The Oregon Supreme Court reports that it will issue six opinions tomorrow, including the decisions on review in State v. Ciancanelli (does statute barring live public sex shows violate Article I, Section 8), and City of Nyssa v. Dufloth (does ordinance barring nude dancing within four feet of audience members violate Article I, section 8), which are, plainly, significant cases on the relationship between sexual conduct and constitutionally-protected speech.
Ciancanelli and Nyssa will probably become the new benchmarks for Article I section 8 analysis, supplementing or more likely supplanting State v. Robertson, 293 Or 402 (1982).
I argued the Nyssa case for the city, to uphold the constitutionality of the ordinance that keeps nude dancers just a bit farther away than the reach of an adult male's arm. Laura Graser argued to overturn the ordinance, on the ground that proximity is a substantive part of the protected expression (nude dancing).
The City of Nyssa argued that the ordinance meets any of the three Robertson criteria (any one is sufficient): (1) It fits within an historical exception because such expression was regulated in 1857 (this was the court of appeals majority's rationale); (2) It focuses not on the expression but instead on forbidden effects (unlawful sexual contact between patrons and dancers); and (3) It forbids conduct (proximity), not expression (nude dancing). Lacking any of those, the City went on to argue that Robertson should be revisited and refined: (1) A four-foot separation ordinance is a reasonable time, place, or manner regulation that does not forbid the expression, or (2) (the State's main argument in Ciancanelli) A legislative body motivated by public safety concerns is entitled to judicial deference in the way the legislators identify needs and select means for addressing them.

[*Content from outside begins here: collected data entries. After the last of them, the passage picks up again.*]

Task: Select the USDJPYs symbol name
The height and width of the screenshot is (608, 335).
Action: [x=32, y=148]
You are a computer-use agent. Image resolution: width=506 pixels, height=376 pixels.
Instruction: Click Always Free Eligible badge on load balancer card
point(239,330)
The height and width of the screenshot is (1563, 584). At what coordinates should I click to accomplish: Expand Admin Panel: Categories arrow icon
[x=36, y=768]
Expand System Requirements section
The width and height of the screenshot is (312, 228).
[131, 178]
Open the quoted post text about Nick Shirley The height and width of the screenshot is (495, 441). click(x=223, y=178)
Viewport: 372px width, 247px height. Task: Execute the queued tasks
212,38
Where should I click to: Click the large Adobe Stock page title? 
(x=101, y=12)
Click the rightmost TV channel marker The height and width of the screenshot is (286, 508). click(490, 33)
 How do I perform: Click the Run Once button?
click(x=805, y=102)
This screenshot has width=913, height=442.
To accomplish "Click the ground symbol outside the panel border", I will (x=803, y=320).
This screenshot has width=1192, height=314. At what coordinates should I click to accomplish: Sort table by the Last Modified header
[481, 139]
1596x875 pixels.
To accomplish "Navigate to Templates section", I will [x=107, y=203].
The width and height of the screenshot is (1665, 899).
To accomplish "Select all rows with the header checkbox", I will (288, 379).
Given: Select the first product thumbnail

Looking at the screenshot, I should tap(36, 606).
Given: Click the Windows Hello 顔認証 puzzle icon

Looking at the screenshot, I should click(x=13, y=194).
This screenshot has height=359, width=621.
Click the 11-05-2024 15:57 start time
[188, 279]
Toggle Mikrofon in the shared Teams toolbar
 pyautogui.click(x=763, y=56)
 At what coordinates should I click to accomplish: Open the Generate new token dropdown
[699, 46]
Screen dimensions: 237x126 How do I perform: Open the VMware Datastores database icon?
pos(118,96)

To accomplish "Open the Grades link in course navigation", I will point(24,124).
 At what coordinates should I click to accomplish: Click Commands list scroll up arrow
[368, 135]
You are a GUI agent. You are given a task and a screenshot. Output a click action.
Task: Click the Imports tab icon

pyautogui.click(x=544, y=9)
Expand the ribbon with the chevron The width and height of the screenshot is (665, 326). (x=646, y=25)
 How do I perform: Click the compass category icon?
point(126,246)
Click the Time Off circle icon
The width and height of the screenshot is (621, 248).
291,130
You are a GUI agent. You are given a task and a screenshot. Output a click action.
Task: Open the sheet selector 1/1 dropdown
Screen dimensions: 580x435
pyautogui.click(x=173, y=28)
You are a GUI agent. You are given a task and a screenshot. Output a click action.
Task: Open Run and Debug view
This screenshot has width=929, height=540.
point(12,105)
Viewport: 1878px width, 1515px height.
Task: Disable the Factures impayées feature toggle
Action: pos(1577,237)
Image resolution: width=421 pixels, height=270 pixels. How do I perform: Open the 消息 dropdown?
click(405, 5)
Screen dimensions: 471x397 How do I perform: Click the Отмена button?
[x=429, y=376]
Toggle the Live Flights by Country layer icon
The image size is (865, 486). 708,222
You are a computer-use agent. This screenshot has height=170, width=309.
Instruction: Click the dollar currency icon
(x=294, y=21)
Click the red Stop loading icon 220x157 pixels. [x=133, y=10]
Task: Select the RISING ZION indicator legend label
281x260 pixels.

The fact that the Nyssa case arose from regulation of something as facially innocuous as nude dancing disguises some of the harder choices the court might have had to face in a different case. What if a right-to-life extremist had been arrested while trying to plant a bomb next to an unused portion of an abortion clinic? Can there be a prior restraint on one's right to express a political view through the use of explosives? (Judge Armstrong has said that Art. I sec. 8 permits a person to holler "Fire!" in a crowded theater).
Ciancanelli, in which a live sex show operator has challenged a state law agsinst them, will probably be the lead case. It's unlikely that the State will win there unless the Court is willing to revise the rules of Robertson. The Nyssa ordinance could be upheld under the existing Robertson rules. But why would the Oregon Supreme Court have granted review in those two cases if it just wanted to uphold Robertson in every detail? I'm looking for some groundbreaking pronouncements from the Court.